R/gg_boxplot.R

#' Box plot
#'
#' Creates a box plot
#'
#' This function relies on \href{http://ggplot2.org/}{ggplot2} package to
#' create a box plot with ability to label points. Point labelling has the
#' option to repel text overlapping with
#' \href{https://cran.r-project.org/web/packages/ggrepel/vignettes/ggrepel.html}{ggrepel}.
#' The function supports panel plot layout. By default black-and-white theme is
#' used.
#'
#' @param data Data frame: default dataset to use for plot
#' @param x Character: name of a \code{data} column mapped to x-axis
#'  variable, i.e. time
#' @param y Character: name of a \code{data} column mapped to y-axis
#'  variable
#' @param group Character: name of a \code{data} column mapped to the color of
#'  points
#' @param group_levels Vector/List: a named vector/list that specifies the
#'  levels and labels of \code{group}
#' @param label Character: name of a \code{data} column used to label the points
#'  when both \code{add_points} and \code{add_label} are \code{TRUE}
#' @param facet_r Character: name of a \code{data} column mapped to the facet
#'  row in panel plot layout. Check \code{\link[ggplot2]{facet_grid}} for more
#'  details
#' @param facet_c Character: name of a \code{data} column mapped to the facet
#'  column in panel plot layout.

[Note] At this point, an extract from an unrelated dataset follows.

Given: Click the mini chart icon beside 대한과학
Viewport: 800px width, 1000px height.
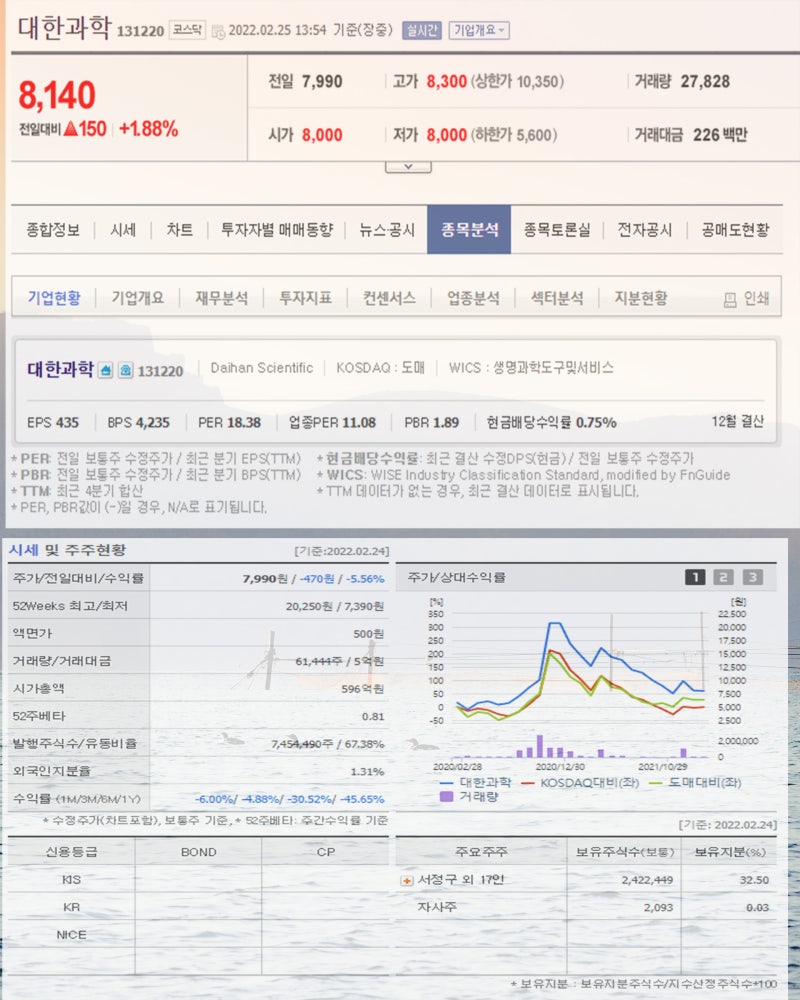Looking at the screenshot, I should pyautogui.click(x=106, y=369).
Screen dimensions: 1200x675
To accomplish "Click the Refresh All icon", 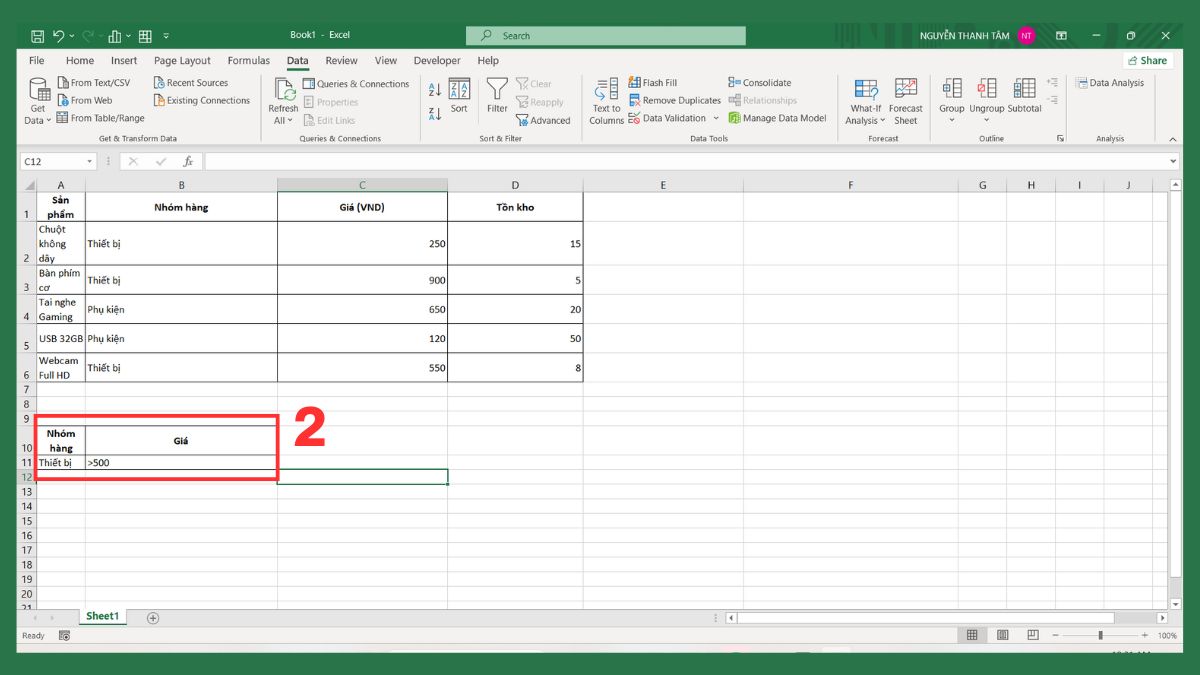I will pyautogui.click(x=283, y=97).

Check \code{\link[ggplot2]{facet_grid}} for
#'  more details
#' @param facet_r_levels Vector/List: a named vector/list that specifies the
#'  levels and labels of \code{facet_r}
#' @param facet_c_levels Vector/List: a named vector/list that specifies the
#'  levels and labels of \code{facet_c}
#' @param facet_scale Character: Are scales shared across all facets. Refer to
#'  the `scale` argument in \code{\link[ggplot2]{facet_grid}}. Default `free`
#'  means that scales are not shared
#' @param facet_space Character: Refer to the `space` argument in
#'  \code{\link[ggplot2]{facet_grid}}. Default `free` means both height and
#'  width will vary
#' @param x_lab Character: x-axis label
#' @param y_lab Character: y-axis label
#' @param group_lab Character: group variable label
#' @param title Character: boxplot title
#' @param x_limit Numeric vector of length 2: limits for x-axis, e.g.
#'  \code{c(0, 10)}.
#' @param y_limit Numeric vector of length 2: limits for y-axis, e.g.
#'  \code{c(-5, 5)}
#' @param y_log Logical: \code{TRUE} to use log-scale for y-axis and
#'  \code{FALSE} (default) otherwise.
#' @param all_colors Vector: a vector of valid color representations for all
#'  the point colors. When `group` is mapped to the color of points, specify
#'  `all_colors` to change default colors. See \code{\link{is.color}} for valid
#'  color definition
#' @param add_points Logical: \code{TRUE} (default) to add original data points,
#'  jittered along x-axis
#' @param point_shape integer: valid point shape when \code{add_points} is
#'  \code{TRUE}. Refer to \href{http://sape.inf.usi.ch/quick-reference/ggplot2/shape}{ggplot2 Quick Reference: shape}
#'  for the details of valid point shape in \href{http://ggplot2.org/}{ggplot2}
#' @param add_legend Logical: \code{TRUE} (default) to show legend and
#'  \code{FALSE} otherwise
#' @param legend_pos Character: dictates the location where to place the legend.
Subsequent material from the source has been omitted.